Another, related reason that we might suggest for marginalization of the IHH is the recent glut of publications on the venous endothelium and its response to hypoxia. The 197784 proposal that hypoxia is somehow related to DVT could have interested cell and molecular biologists, but explanation of DVT by reference to VVPs and blood rheology, rather than in terms of intracellular activities, may have vitiated the attractiveness of the IHH to many researchers. Yet the recent literature on venous endothelial hypoxia can be seen as fleshing out the IHH by detailing relevant cellular and molecular processes, perhaps developing the model in ways that would combine the pathophysiological (Virchowian) and mechanistic (biochemical) traditions productively. Unfortunately, scarcely any of the modern literature mentions the parietalis aspect of the valve cusps, which is histologically and (by implication) physiologically distinctive. For example, none of the hypoxic responses of the venous endothelium that involve smooth muscle activation or alteration in dynamics of the vasa venorum can be relevant to the parietalis endothelium, which has only a collagenous, non-muscular, non-vascularized base.
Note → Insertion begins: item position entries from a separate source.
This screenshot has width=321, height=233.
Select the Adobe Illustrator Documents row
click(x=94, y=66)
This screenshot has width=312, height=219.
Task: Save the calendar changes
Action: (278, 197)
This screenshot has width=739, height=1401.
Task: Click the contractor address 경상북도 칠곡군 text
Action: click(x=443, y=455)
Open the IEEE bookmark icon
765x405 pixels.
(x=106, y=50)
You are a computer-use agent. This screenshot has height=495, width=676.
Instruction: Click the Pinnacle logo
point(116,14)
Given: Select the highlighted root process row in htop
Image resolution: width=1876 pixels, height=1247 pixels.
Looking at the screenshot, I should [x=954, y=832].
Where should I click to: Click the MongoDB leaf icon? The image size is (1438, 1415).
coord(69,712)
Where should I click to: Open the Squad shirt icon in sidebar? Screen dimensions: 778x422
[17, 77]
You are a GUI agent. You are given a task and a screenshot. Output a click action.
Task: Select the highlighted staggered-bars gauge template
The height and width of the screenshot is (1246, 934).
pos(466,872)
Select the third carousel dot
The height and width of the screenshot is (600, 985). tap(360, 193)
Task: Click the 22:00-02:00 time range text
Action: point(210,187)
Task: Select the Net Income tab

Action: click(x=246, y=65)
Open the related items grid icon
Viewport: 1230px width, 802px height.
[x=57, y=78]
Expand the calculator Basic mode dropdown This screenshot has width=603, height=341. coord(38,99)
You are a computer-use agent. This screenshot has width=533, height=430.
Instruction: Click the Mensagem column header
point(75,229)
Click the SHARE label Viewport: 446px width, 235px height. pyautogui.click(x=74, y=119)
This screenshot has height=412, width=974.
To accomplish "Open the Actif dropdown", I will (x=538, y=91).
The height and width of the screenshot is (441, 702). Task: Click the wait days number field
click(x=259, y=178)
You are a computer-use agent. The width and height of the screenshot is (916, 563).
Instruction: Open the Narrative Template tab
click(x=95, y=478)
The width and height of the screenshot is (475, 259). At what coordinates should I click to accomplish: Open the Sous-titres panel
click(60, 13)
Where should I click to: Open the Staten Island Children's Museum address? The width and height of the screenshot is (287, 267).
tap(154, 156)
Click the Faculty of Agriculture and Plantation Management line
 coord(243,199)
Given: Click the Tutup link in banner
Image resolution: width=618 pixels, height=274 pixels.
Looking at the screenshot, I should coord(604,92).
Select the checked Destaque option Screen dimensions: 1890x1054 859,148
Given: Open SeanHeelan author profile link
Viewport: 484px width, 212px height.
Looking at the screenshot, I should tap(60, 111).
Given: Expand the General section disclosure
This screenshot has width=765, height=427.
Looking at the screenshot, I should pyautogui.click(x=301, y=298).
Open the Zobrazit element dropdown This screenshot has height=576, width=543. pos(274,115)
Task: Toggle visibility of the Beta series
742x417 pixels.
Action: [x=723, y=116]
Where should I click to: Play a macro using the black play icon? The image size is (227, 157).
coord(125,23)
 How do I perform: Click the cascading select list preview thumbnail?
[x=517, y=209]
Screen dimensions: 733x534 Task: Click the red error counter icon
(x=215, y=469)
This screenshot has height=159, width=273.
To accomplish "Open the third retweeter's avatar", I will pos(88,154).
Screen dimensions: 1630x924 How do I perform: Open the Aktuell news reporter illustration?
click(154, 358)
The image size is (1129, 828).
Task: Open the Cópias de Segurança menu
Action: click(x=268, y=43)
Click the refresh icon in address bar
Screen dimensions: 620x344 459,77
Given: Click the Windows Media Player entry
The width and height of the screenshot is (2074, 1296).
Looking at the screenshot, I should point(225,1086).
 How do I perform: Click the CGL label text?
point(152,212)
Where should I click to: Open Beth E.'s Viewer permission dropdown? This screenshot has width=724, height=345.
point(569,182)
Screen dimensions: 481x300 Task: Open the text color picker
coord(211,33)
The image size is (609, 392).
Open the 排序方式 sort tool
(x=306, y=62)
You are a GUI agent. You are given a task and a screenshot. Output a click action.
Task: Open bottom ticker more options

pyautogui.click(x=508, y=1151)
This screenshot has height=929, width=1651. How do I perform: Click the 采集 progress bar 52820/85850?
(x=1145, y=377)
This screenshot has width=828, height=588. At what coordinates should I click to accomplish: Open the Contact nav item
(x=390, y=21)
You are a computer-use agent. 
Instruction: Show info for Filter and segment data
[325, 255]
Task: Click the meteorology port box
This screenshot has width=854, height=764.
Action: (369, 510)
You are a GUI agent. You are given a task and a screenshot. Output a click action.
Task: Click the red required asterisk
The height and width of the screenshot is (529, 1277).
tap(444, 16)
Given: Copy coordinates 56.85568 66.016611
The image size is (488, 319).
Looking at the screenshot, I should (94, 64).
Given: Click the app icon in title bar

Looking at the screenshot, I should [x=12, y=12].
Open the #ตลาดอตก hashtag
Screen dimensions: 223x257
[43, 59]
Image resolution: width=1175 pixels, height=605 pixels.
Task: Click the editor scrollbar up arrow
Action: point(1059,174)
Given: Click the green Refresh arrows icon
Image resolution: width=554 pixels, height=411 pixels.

Moreover, the contemporary literature concerns the response of living endothelial cells to hypoxia. However, when proto-thrombotic nidi are believed to form on the valve leaflets, the relevant endothelial cells are most likely dead; so we probably witness a normal proto-haemostatic response to a necrotic or injured intima. This assessment is speculative and may be mistaken. Given the renowned tolerance of endothelial cells to oxygen lack, parietalis cells may not be dead after two or more hours of sustained hypoxaemia but merely crying for help, in which case some details of the signalling pathways referred to above could be relevantso long as they occur in the parietalis.
We would urge researchers in this field to direct their attention to the valve cusp endothelia, rather than to the venous endothelium as a whole. Taking into account that valve cusps are not perfused by capillaries, and the open question of whether parietalis cells remain viable after sustained hypoxaemia, the mechanism by which proto-thrombotic nidi form in the VVP should now be elucidated using the approaches developed in the recent literature, in which case further progress in our understanding of the aetiology of DVT is assured.